Extract below:

An increasing number of U.S. States are developing workplace health and safety standards requiring employers to implement specific COVID-19 workplace protections and controls to safeguard workers during the pandemic.
Here’s a round-up of recent state COVID-19 regulatory activity to help you understand your requirements, maintain compliance and protect your most valuable assets…your workers.
In July 2020, the Commonwealth of Virginia became the first US state to adopt an occupational safety and health standard for COVID-19 protective measures, which was administered by the Virginia Department of Labor and Industry’s Occupational Safety and Health Program (VOSH). This “emergency temporary standard” was to remain in place until the Commonwealth’s COVID-related state of emergency expired, or until the state issued a permanent standard.
The state has now issued a proposed permanent standard, with an effective date of no later than January 27, 2021. The draft standard, like the emergency standard, applies to all employers in the Commonwealth covered under VOSH jurisdiction, which includes most private employers, as well as all state and local employees.

End of Extract.

> [Questions to answer]:
1. Repeat the article on state COVID-19 workplace standards from "An increasing number" to "during the pandemic.".
2. According to the article on state COVID-19 workplace standards, when did Virginia become the first U.S. state to adopt an occupational safety and health standard for COVID-19 protective measures?
3. Resume the article on state COVID-19 workplace standards from where it stops.
The data that comes next is taken from a different source.

Recorded information below:

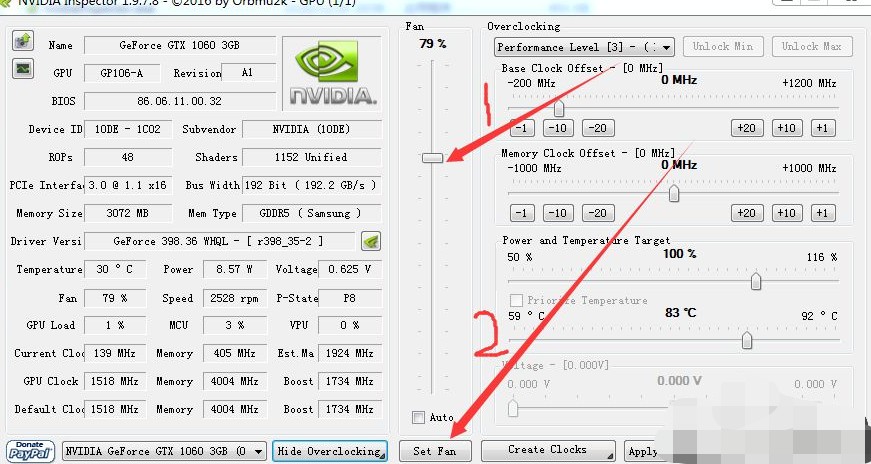This screenshot has height=464, width=871.
Task: Click the PayPal Donate button
Action: [29, 450]
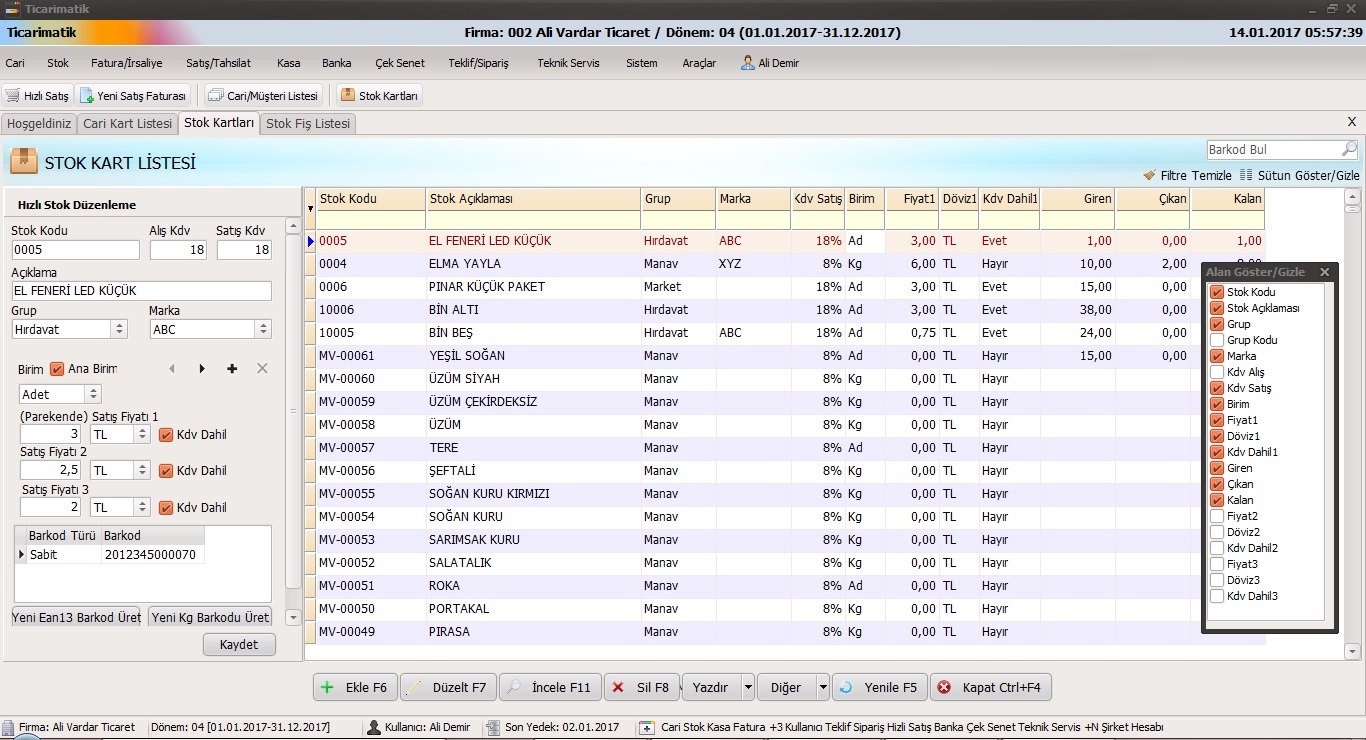Screen dimensions: 1366x740
Task: Switch to the Stok Fiş Listesi tab
Action: (308, 124)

End of Recorded information.

> [Answers for each item]:
1.
An increasing number of U.S. States are developing workplace health and safety standards requiring employers to implement specific COVID-19 workplace protections and controls to safeguard workers during the pandemic.

2. July 2020

3.
The proposed permanent standard continues requirements established within the temporary standard. According to the standard, all covered employers must:
- Conduct an assessment of the workplace for “hazards and job tasks that can potentially expose employees to … COVID-19” and “classify each job task as ‘very high,’ ‘high,’ ‘medium,’ or ‘lower’ risk levels of exposure” as defined by federal OSHA’s guidelines
- Develop and implement policies and procedures for employees to report their experience of symptoms consistent with COVID-19 when no alternative diagnosis has been made (e.g., a positive test for influenza)
- Prohibit employees or other persons known or suspected to be infected with COVID-19 from reporting to or remaining at work until cleared for return to work through a symptom-based or test-based strategy
- Establish a system to receive positive COVID-19 test reports from employees, subcontractors, contract employees and temporary employees and notify certain individuals of the positive tests
- Notify the Virginia Department of Health within 24 hours of discovering a COVID-19 positive case
- Notify the Virginia Department of Labor and Industry within 24 hours of the discovery of three or more employees present at work “within a 14-day period testing positive for [COVID-19] during that 14-day time period”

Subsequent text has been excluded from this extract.